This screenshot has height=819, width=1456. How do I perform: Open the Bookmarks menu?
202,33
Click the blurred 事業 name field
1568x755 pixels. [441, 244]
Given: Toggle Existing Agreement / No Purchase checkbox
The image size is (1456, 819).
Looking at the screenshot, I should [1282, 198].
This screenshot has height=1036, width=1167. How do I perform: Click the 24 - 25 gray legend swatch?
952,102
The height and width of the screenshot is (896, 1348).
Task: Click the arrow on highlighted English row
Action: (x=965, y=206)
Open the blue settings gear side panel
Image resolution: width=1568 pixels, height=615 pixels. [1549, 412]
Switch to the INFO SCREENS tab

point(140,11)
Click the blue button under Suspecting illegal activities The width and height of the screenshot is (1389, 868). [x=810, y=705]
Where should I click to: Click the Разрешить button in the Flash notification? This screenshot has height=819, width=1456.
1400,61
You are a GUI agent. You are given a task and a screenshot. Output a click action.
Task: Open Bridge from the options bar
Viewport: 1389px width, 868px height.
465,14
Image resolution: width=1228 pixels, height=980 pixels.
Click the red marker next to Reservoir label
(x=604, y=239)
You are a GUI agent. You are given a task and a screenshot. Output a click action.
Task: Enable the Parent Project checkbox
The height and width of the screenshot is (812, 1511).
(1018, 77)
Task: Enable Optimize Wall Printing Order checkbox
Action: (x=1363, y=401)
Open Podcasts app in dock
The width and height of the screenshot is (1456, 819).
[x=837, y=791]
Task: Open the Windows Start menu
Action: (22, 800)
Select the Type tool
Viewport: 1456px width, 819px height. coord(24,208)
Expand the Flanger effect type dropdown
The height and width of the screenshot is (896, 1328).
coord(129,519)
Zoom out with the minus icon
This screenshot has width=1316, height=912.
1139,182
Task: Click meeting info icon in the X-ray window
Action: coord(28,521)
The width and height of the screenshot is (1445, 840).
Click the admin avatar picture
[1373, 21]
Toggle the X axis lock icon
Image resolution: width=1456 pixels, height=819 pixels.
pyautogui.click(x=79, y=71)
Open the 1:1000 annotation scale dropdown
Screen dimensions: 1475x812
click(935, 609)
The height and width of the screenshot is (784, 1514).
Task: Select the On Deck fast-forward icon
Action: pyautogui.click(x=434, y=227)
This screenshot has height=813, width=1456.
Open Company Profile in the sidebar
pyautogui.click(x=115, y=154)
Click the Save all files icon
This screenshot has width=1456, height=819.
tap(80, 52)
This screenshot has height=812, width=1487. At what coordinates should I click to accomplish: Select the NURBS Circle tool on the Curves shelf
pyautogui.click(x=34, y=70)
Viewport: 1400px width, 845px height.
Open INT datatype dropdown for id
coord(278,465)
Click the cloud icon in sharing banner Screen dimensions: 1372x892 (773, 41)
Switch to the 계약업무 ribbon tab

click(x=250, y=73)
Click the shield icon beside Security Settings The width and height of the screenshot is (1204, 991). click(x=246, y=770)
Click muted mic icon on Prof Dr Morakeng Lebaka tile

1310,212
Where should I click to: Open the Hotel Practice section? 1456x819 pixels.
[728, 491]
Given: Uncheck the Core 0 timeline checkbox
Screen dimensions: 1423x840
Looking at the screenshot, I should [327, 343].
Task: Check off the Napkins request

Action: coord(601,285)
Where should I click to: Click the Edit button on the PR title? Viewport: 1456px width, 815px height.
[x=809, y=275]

****

■ TO DO
Using the entries above, print each one again without any alteration.

■ EXPECTED ANSWER
This screenshot has height=819, width=1456. How do I perform: Open the Bookmarks menu?
202,33
Click the blurred 事業 name field
1568x755 pixels. [441, 244]
Given: Toggle Existing Agreement / No Purchase checkbox
The image size is (1456, 819).
Looking at the screenshot, I should [1282, 198].
This screenshot has height=1036, width=1167. How do I perform: Click the 24 - 25 gray legend swatch?
952,102
The height and width of the screenshot is (896, 1348).
Task: Click the arrow on highlighted English row
Action: (x=965, y=206)
Open the blue settings gear side panel
Image resolution: width=1568 pixels, height=615 pixels. [1549, 412]
Switch to the INFO SCREENS tab

point(140,11)
Click the blue button under Suspecting illegal activities The width and height of the screenshot is (1389, 868). [x=810, y=705]
Where should I click to: Click the Разрешить button in the Flash notification? This screenshot has height=819, width=1456.
1400,61
You are a GUI agent. You are given a task and a screenshot. Output a click action.
Task: Open Bridge from the options bar
Viewport: 1389px width, 868px height.
465,14
Image resolution: width=1228 pixels, height=980 pixels.
Click the red marker next to Reservoir label
(x=604, y=239)
You are a GUI agent. You are given a task and a screenshot. Output a click action.
Task: Enable the Parent Project checkbox
The height and width of the screenshot is (812, 1511).
(1018, 77)
Task: Enable Optimize Wall Printing Order checkbox
Action: (x=1363, y=401)
Open Podcasts app in dock
The width and height of the screenshot is (1456, 819).
[x=837, y=791]
Task: Open the Windows Start menu
Action: (22, 800)
Select the Type tool
Viewport: 1456px width, 819px height. coord(24,208)
Expand the Flanger effect type dropdown
The height and width of the screenshot is (896, 1328).
coord(129,519)
Zoom out with the minus icon
This screenshot has width=1316, height=912.
1139,182
Task: Click meeting info icon in the X-ray window
Action: coord(28,521)
The width and height of the screenshot is (1445, 840).
Click the admin avatar picture
[1373, 21]
Toggle the X axis lock icon
Image resolution: width=1456 pixels, height=819 pixels.
pyautogui.click(x=79, y=71)
Open the 1:1000 annotation scale dropdown
Screen dimensions: 1475x812
click(935, 609)
The height and width of the screenshot is (784, 1514).
Task: Select the On Deck fast-forward icon
Action: pyautogui.click(x=434, y=227)
This screenshot has height=813, width=1456.
Open Company Profile in the sidebar
pyautogui.click(x=115, y=154)
Click the Save all files icon
This screenshot has width=1456, height=819.
tap(80, 52)
This screenshot has height=812, width=1487. At what coordinates should I click to accomplish: Select the NURBS Circle tool on the Curves shelf
pyautogui.click(x=34, y=70)
Viewport: 1400px width, 845px height.
Open INT datatype dropdown for id
coord(278,465)
Click the cloud icon in sharing banner Screen dimensions: 1372x892 (773, 41)
Switch to the 계약업무 ribbon tab

click(x=250, y=73)
Click the shield icon beside Security Settings The width and height of the screenshot is (1204, 991). click(x=246, y=770)
Click muted mic icon on Prof Dr Morakeng Lebaka tile

1310,212
Where should I click to: Open the Hotel Practice section? 1456x819 pixels.
[728, 491]
Given: Uncheck the Core 0 timeline checkbox
Screen dimensions: 1423x840
Looking at the screenshot, I should [327, 343].
Task: Check off the Napkins request

Action: coord(601,285)
Where should I click to: Click the Edit button on the PR title? Viewport: 1456px width, 815px height.
[x=809, y=275]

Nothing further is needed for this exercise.